Riding the train in its anniversary year seems an appropriate celebration of the effort put in to create it, as well as being the best way to reach Lake Baikal and historic cities such as Yekaterinburg.

Also, it’s worth hoping aboard the Trans-Sib now: China is building high-speed trains in high-speed times – a two-day Moscow- Beijing journey has been mooted – while Russian Railways is proposing a highway from London to New York, across Siberia and over the Bering Strait to Alaska, a roadtrip of around 13,000km. Catch the old train while you can.

Rio & Brazil

Why it’s hot: On your marks, get set… go!

You might have heard, there’s some sort of sports gathering happening in Rio in August-September time… The Olympics will doubtless bring a buzz to the city, but the event has also (along with 2014’s World Cup) hastened the ‘pacification’ of Rio’s favelas. Once no-go areas, more and more of these sprawling slums have been made safe; Rio has committed to the urbanising its favelas by 2020.

Aerial view of Rio de Janeiro (Shutterstock)
Aerial view of Rio de Janeiro (Shutterstock)

This has seen an increase in favela tourism, including a rise in tours run by the communities themselves; favela bars and restaurants have also opened – many of which have fantastic views, as the slums cling to the city’s hills. A well-chosen tour in Rio will provide an illuminating counterpoint to the sports-glitz down below.

But also, look beyond Rio. An extensive domestic flight network opens all points of this vast country. To retain the Olympics’ international feel, but lose the other tourists, consider flying south down the coast to Florianopolis or Curitiba (less than two hours). The green-hilled, little-trodden interior here was settled by Germans, Italians and Ukrainians, and the Alpine-style valleys offer good walking and a cosmopolitan vibe.


Why it’s hot: It’s green

Once South-East Asia’s hottest ticket, Thailand was beloved of banana-pancake-seeking backpackers, and a great intro to exoticism for newbie travellers. Then the likes of Vietnam and Burma boomed. Thailand, unfairly, seemed a little old hat.

But now, are we seeing the rise of Thailand II? All the great stuff that first attracted visitors is still there: the temples, jungles, beaches and curries are all still fantastic. It’s just that now there’s a focus on doing things greener.

Elephants take a bath in Kwae-noi River, Thailand (Shutterstock)
Elephants take a bath in Kwae-noi River, Thailand (Shutterstock)

Celebrating these ecotourism initiatives, the Thailand Green Excellence Awards UK have gone from strength to strength over the past few years, reflecting the increasing depth of the country’s commitment to conservation and sustainability. For example, this year’s winners include projects as diverse as Local Alike, a social enterprise that offers fun, authentic tours, to Elephant Hills, a luxurious forest camp that seeks to educate visitors about elephant welfare.

Via Dinarica, Balkans

Why it’s hot: It’s one of the world’s best new hikes

It wasn’t so long ago that a trek through the Balkans would have been utterly unthinkable. Albania was all-but closed off from the world until the 1980s; the 1990s saw war rage across the former Yugoslavia.

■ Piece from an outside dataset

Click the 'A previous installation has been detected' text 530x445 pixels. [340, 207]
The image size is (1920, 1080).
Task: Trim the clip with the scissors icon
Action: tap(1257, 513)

Kelmend Valley - Albania (Shutterstock)
Kelmend Valley - Albania (Shutterstock)

But in recent years, this chunk of eastern Europe has become one of the hottest tickets – mention the likes of Kosovo and Montenegro among the travel trade and there’s a palpable buzz. Those dark days had one travel positive: the mountains here remain some of the least explored and most untouched on the continent. Hikes pass villages and shepherd huts like time warps; the landscapes are spectacular.

The Via Dinarica, which runs across the Dinaric Alps from Slovenia to Macedonia via Bosnia & Herzegovina, Kosovo, Croatia, Montenegro and Serbia, was launched in 2013, encompassing around 2,000km of trails. There are three strands: the main White Trail traverses the highest peaks; the Blue Trail is an easier route along the coast; the forest-and-foothills Green Trail is designed for cyclists.